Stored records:
● ● ● ● ● ● ●
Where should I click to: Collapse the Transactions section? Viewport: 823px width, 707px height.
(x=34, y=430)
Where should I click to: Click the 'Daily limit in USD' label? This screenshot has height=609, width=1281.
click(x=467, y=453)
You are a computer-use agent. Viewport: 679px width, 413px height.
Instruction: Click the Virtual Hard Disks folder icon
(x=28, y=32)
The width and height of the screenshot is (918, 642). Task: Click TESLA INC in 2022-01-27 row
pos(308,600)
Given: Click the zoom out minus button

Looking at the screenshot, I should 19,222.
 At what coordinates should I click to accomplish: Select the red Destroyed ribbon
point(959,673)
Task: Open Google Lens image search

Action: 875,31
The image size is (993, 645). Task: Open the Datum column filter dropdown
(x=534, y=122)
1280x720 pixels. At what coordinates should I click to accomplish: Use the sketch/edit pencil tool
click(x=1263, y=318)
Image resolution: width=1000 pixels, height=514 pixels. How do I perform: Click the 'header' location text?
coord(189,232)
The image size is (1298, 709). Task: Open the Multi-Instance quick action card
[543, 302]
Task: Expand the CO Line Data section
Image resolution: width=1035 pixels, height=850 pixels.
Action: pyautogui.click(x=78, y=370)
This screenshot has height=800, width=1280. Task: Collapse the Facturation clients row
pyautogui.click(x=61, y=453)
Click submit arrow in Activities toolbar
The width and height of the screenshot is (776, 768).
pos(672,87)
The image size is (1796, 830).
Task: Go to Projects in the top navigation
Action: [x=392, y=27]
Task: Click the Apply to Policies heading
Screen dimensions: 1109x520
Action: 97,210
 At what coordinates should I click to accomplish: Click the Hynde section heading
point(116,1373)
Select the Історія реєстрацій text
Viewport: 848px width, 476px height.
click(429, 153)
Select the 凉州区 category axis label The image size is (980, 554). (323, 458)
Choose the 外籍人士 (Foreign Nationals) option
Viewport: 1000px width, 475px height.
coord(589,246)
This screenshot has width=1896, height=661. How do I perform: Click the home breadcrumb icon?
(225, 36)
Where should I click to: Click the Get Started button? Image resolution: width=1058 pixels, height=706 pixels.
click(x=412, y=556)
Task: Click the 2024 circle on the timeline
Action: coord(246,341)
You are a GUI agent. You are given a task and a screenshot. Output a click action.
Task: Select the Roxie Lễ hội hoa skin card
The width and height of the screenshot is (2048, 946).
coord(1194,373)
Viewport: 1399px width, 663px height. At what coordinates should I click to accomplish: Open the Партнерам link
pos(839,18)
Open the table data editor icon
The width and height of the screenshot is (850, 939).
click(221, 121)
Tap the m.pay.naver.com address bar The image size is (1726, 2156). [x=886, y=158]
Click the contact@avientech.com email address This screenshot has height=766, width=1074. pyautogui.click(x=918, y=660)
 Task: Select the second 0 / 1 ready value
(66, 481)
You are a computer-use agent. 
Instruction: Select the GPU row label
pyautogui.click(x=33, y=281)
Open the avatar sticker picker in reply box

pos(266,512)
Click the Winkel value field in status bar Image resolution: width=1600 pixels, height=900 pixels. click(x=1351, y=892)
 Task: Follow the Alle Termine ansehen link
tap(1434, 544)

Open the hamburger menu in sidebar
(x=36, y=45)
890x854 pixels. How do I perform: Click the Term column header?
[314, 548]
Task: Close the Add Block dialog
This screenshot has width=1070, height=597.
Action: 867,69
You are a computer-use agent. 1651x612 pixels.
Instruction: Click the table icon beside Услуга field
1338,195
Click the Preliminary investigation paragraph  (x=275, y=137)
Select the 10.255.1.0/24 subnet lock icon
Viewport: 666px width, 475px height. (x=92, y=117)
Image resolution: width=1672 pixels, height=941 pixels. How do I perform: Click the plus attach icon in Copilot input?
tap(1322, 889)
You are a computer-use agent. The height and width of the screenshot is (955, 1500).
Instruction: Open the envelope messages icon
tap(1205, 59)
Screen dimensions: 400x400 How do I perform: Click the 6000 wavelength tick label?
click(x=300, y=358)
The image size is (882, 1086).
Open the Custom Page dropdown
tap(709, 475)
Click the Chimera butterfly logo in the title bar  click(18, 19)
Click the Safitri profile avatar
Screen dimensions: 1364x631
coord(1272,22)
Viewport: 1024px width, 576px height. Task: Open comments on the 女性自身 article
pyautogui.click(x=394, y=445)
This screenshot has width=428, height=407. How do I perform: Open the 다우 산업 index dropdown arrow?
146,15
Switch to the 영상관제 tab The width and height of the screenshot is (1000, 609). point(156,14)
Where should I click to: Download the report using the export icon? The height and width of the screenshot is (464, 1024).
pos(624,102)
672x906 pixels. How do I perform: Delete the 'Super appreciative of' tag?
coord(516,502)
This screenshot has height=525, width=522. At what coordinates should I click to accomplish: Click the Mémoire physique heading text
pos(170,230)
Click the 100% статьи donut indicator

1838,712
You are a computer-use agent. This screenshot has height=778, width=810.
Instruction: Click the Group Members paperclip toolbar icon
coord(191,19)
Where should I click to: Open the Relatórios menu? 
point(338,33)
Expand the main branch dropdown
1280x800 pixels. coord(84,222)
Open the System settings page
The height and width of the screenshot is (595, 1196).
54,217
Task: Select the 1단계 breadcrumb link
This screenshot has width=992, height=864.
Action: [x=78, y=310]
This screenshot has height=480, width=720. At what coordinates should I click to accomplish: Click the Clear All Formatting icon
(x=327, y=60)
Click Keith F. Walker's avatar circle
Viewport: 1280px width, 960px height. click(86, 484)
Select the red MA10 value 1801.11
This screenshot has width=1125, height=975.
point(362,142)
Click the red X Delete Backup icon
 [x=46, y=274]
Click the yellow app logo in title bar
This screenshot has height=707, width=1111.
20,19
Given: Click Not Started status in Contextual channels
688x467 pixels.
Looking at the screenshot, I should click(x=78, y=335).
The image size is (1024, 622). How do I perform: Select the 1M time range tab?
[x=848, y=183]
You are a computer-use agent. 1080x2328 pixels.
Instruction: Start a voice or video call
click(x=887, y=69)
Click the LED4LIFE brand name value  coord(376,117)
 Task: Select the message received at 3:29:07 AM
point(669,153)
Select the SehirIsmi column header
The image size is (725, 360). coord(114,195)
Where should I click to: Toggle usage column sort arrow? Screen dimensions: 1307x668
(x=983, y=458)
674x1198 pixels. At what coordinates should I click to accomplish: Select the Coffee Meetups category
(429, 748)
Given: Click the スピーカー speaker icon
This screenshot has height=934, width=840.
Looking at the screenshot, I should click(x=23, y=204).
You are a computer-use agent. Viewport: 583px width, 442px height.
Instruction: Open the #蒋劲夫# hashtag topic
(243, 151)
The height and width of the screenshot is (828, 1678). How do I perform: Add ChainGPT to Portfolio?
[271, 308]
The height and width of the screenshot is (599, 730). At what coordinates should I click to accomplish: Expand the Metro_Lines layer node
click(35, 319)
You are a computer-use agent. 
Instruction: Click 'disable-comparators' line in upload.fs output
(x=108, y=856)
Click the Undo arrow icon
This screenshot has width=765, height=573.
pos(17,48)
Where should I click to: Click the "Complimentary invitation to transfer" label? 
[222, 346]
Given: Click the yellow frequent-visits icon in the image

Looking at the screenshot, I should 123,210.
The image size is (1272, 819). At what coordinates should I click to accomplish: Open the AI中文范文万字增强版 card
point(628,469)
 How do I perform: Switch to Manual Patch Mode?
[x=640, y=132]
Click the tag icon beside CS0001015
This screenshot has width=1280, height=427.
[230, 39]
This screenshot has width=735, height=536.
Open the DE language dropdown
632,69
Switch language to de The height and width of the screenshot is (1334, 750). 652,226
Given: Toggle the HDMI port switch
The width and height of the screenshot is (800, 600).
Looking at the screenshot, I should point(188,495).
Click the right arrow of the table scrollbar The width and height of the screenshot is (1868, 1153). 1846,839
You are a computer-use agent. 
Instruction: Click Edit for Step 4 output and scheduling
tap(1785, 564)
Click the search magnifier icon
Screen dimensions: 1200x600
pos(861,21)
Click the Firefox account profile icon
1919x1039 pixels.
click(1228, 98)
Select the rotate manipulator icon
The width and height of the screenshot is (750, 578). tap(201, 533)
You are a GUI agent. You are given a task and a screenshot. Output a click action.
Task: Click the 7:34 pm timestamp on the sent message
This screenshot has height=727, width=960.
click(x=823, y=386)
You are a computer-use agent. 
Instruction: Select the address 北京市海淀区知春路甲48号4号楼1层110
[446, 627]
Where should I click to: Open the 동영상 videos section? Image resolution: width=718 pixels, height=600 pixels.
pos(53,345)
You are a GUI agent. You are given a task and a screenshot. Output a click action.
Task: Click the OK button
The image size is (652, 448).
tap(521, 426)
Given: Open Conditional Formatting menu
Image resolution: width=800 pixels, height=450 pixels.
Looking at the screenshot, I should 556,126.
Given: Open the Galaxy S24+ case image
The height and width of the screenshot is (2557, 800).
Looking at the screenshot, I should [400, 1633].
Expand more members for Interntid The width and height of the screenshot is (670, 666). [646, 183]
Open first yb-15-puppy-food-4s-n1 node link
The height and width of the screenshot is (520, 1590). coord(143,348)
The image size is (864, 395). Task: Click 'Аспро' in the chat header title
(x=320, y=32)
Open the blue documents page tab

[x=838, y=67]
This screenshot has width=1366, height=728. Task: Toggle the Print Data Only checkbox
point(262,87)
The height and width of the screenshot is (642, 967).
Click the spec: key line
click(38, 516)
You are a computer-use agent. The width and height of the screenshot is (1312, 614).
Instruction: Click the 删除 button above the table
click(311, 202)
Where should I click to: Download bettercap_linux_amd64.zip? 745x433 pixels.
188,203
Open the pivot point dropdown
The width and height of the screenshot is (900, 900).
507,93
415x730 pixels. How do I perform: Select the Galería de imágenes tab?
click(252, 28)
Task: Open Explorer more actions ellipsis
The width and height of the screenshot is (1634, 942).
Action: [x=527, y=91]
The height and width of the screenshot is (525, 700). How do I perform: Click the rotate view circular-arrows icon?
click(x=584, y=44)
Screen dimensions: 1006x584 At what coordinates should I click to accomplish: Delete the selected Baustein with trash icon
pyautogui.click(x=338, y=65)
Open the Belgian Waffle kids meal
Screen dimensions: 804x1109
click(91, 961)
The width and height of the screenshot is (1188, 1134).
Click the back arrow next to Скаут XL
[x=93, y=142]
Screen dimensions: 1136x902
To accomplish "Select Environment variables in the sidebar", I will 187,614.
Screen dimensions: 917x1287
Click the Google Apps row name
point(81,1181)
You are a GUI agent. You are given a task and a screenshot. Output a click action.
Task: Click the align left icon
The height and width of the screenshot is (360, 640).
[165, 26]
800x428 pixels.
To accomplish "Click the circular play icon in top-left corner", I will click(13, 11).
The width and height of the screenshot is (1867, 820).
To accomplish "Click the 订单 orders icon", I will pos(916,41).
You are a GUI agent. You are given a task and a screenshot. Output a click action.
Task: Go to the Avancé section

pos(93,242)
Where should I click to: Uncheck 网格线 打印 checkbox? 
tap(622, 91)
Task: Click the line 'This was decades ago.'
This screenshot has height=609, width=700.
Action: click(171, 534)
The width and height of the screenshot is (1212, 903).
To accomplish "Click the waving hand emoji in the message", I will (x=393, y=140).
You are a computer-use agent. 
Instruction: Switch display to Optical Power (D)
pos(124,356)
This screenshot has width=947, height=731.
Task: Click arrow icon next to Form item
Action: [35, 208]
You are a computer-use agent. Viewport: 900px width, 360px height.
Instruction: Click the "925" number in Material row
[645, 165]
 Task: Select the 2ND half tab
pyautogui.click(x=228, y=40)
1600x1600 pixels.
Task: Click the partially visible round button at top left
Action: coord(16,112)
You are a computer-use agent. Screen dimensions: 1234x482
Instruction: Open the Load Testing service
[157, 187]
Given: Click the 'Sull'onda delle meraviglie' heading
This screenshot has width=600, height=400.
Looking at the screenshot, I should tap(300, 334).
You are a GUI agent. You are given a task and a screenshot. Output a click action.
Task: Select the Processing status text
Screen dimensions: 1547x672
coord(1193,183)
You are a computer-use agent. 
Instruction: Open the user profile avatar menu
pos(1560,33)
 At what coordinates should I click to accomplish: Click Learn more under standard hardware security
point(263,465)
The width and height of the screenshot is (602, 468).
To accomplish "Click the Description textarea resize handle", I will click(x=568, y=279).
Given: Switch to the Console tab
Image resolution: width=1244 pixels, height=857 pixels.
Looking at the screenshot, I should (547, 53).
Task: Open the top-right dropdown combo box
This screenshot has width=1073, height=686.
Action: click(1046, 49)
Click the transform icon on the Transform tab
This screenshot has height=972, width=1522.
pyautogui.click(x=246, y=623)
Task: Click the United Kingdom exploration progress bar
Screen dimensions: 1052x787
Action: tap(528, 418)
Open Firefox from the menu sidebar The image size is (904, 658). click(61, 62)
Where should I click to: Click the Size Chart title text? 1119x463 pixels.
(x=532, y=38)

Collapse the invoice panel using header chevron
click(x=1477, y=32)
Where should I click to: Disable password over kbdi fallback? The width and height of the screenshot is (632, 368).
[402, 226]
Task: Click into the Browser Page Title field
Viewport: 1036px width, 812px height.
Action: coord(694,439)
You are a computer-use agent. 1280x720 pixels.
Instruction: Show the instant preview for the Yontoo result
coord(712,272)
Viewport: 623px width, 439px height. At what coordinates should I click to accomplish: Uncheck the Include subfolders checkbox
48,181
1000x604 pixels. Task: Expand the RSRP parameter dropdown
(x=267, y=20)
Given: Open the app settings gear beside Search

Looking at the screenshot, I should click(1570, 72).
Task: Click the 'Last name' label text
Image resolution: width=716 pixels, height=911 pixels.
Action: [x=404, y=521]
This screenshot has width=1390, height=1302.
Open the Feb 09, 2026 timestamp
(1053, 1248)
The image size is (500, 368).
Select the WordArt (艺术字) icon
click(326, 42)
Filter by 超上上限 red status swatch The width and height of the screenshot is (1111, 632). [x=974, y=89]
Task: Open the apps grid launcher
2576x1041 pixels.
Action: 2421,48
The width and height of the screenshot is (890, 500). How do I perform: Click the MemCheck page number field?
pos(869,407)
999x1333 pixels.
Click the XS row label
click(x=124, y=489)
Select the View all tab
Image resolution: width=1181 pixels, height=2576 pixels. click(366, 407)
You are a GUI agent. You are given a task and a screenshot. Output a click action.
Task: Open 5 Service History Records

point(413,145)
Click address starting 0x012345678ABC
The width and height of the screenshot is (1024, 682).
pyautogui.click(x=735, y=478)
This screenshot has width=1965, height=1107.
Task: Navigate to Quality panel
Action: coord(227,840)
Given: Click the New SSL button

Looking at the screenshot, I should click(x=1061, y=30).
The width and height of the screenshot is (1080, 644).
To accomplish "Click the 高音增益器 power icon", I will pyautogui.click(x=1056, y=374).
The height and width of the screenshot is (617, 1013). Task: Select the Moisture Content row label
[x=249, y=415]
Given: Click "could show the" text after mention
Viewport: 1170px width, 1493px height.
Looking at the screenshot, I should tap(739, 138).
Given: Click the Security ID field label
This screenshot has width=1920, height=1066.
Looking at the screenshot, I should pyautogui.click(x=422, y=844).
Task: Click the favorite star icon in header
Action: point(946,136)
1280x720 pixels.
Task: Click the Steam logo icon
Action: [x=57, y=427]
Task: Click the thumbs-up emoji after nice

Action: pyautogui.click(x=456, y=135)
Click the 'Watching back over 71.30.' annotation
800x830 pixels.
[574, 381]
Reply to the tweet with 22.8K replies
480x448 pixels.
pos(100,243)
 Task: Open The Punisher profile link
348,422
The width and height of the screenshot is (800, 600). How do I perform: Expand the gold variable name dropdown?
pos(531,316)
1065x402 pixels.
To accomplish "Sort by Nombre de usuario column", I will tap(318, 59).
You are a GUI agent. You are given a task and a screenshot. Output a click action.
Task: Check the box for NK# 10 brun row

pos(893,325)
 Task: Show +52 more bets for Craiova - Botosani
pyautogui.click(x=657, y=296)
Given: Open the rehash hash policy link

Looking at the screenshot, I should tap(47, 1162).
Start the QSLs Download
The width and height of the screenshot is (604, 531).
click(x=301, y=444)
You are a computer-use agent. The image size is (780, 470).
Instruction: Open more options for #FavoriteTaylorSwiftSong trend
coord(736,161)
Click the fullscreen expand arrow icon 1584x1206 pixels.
● ● ● ● ● ● ●
What needs to be done | Read through the lines above and collect those that contain the string "status".

Problem solution |
Click the Winkel value field in status bar Image resolution: width=1600 pixels, height=900 pixels. click(x=1351, y=892)
Given: Click Not Started status in Contextual channels
Task: Select the Processing status text
Filter by 超上上限 red status swatch The width and height of the screenshot is (1111, 632). [x=974, y=89]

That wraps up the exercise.